Rather than just throwing everything at one exhaustive audit at the start, Timm advises using your brand management platform to oversee a rolling audit – and pick your battles. “Things will always pop out. You can’t chase them all or you’d go crazy,” he says. Consider how much impact each asset has as part of the system and focus on what makes the most difference. Improve what isn’t working; distil best-practice from what is.
CONSIDER WHO’LL BENEFIT MOST
Like any system, a brand management platform takes some work to maintain: “It’s a library exercise: cataloguing, making sure things are there and they make sense,” explains Timm. “When it works, it’s beautiful: it removes a whole layer of what the creative studio does and reframes its role. Supplying files should not be a creative problem: it can be a self-service thing.”

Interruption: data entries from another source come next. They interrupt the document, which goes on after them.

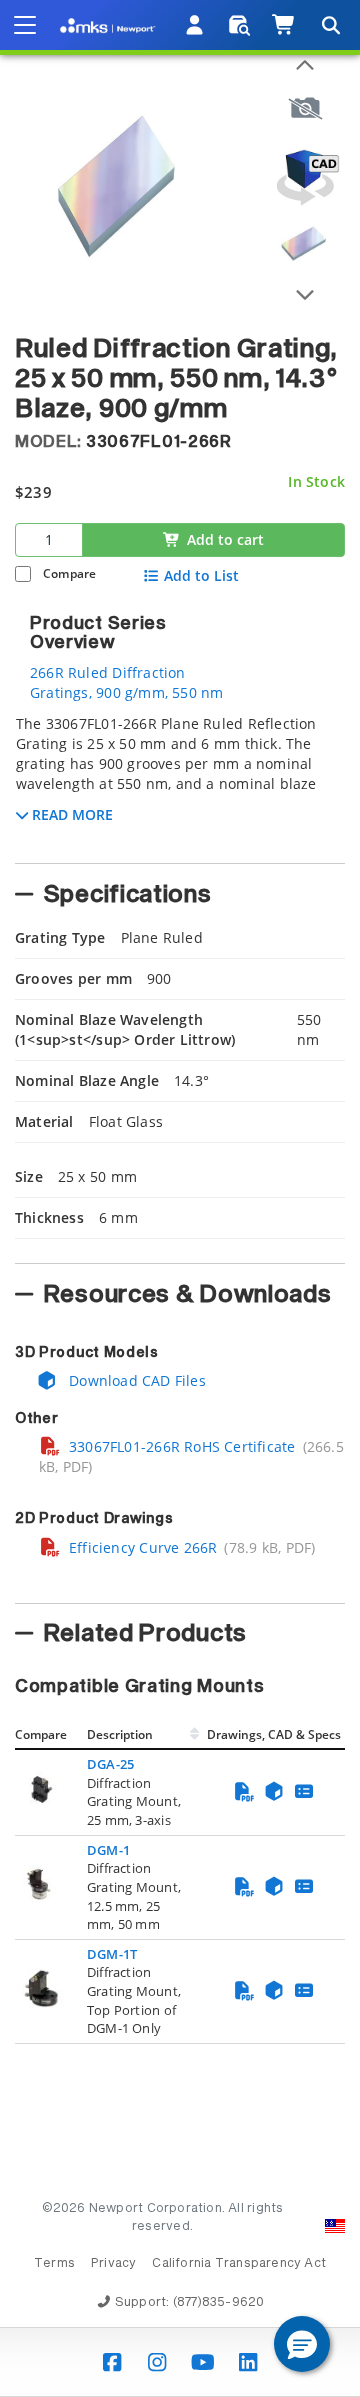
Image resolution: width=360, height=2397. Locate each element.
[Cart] (284, 25)
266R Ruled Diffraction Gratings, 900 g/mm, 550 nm (126, 682)
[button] (302, 2344)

Of course, a system is only as good as the people using it. “The goal is for clients to become independent, not stuck to us,” says Enebeis. Tailor the solution to their individual needs, is her advice: smaller or less complex brands likely need a simpler system. “You need to understand what will make their lives easier,” she says. “There’s no point making something absolutely brilliant if no one can use it.”
“A great brand platform isn’t just for designers – it needs to work for everybody,” agrees Timm. “When you can explain what the brand is trying to do – and be – in a simple manner, that unlocks most things. For every application, from a LinkedIn caption to a campaign, there should be a binary question: ‘Does this feel like us?’”
“Some of our clients have teams internally whose only job is to keep the fire burning,” he reveals. “If people make a mess, you often need a ‘librarian’ figure to clean up and put everything back. They service the creative work and distribute it to people, so the native creative team can just do the creative work.”
MONITOR AND OPTIMISE AS YOU GO
An effective brand management platform goes far beyond a repository of easy-to-find assets. From a marketing perspective, it can also track vital analytics to help client-side teams to focus their energy on the right areas.
“If you see certain things aren’t being used properly, you can update them on the fly,” explains Enebeis. “You can see the pain points.”
And as Timm points out, every asset costs money at some point. “It’s great for understanding ROI,” he adds. “If something doesn’t get used, there’s a lesson for next time.”
Establishing a robust system will require upfront investment of time, money and resource from the creative team – to define the parameters; to produce, upload and organise the assets; and to onboard the people who’ll use it. But, done well, that system will then enable those people to roll out the brand coherently and consistently, while empowering them to flex it when needed.
“Thankfully the best brains out there already understand that a good brand is not a straitjacket,” concludes Timm. “Brands are very fluid nowadays. The clay must always be a little bit wet, so you can keep shaping it.”